WHAT THE EXERCISE ASKS:
Omitting the pictures, output all of the records precisely as written.

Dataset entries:
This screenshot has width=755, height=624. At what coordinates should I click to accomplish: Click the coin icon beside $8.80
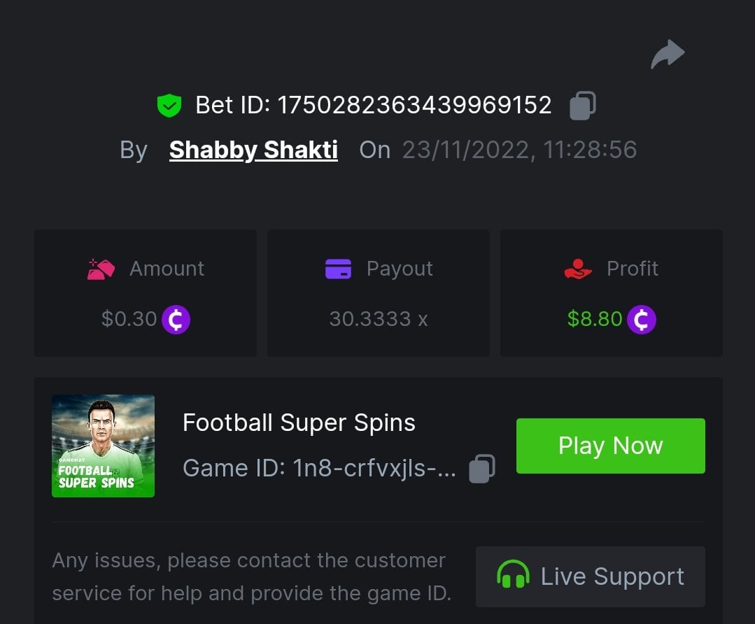pyautogui.click(x=641, y=320)
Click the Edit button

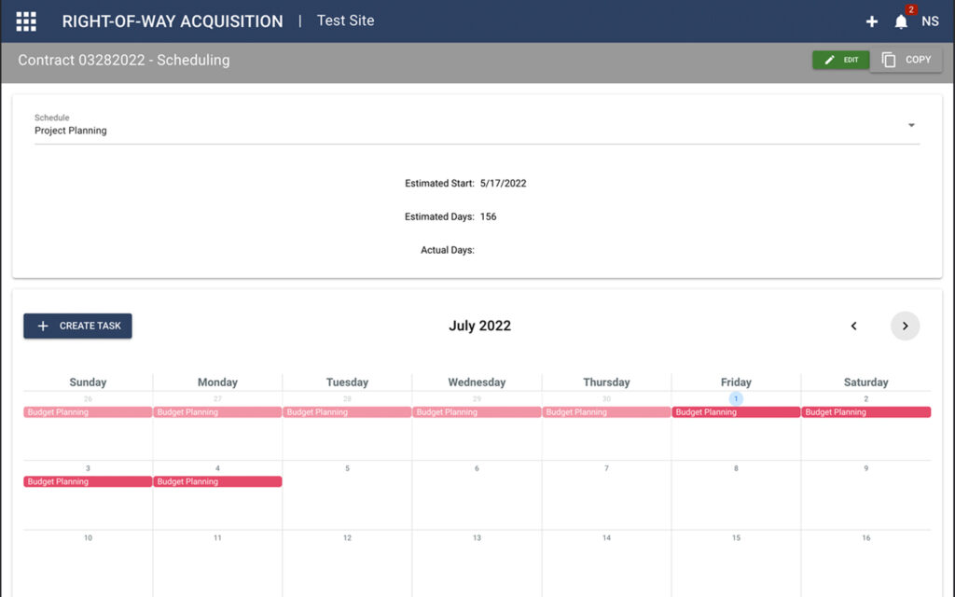click(x=840, y=60)
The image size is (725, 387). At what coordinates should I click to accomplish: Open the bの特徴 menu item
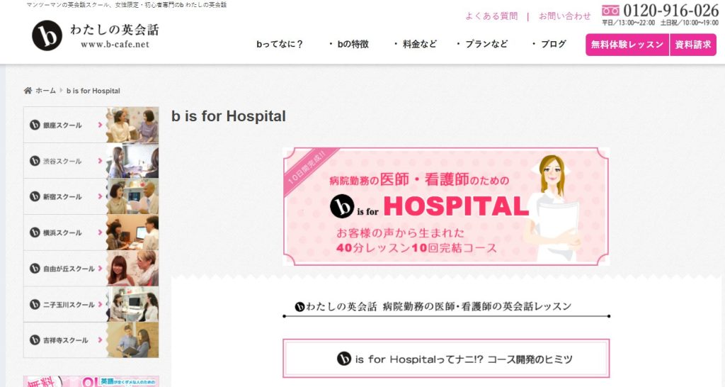click(x=349, y=44)
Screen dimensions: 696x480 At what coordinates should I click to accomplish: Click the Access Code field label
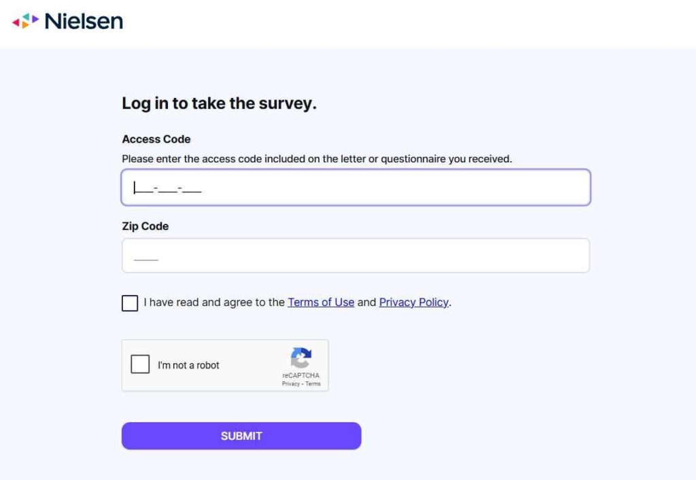pos(156,139)
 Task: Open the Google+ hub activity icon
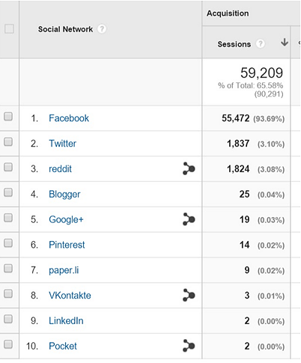pos(189,219)
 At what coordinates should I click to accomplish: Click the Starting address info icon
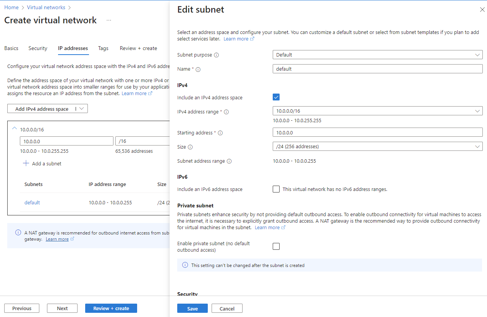pos(220,133)
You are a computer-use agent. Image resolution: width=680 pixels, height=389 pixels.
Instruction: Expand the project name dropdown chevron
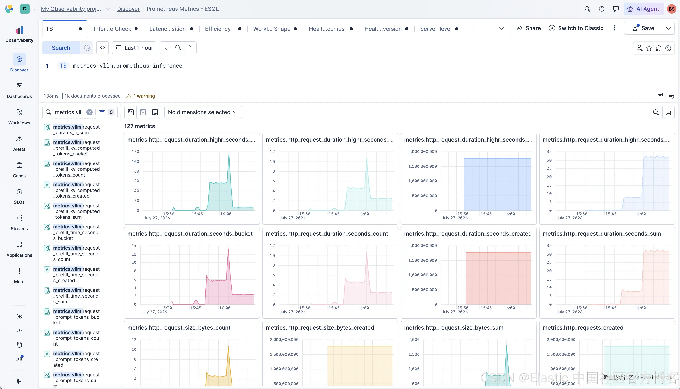(x=108, y=9)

PROBLEM SOLUTION:
This screenshot has width=755, height=624. At what coordinates should I click to accomplish: Click the coin icon beside $8.80
pyautogui.click(x=641, y=320)
Click the Edit button

click(x=840, y=60)
The image size is (725, 387). At what coordinates should I click to accomplish: Open the bの特徴 menu item
click(x=349, y=44)
Screen dimensions: 696x480 At what coordinates should I click to accomplish: Click the Access Code field label
pos(156,139)
 Task: Open the Google+ hub activity icon
pos(189,219)
 At what coordinates should I click to accomplish: Click the Starting address info icon
pos(220,133)
You are a computer-use agent. Image resolution: width=680 pixels, height=389 pixels.
Instruction: Expand the project name dropdown chevron
(x=108, y=9)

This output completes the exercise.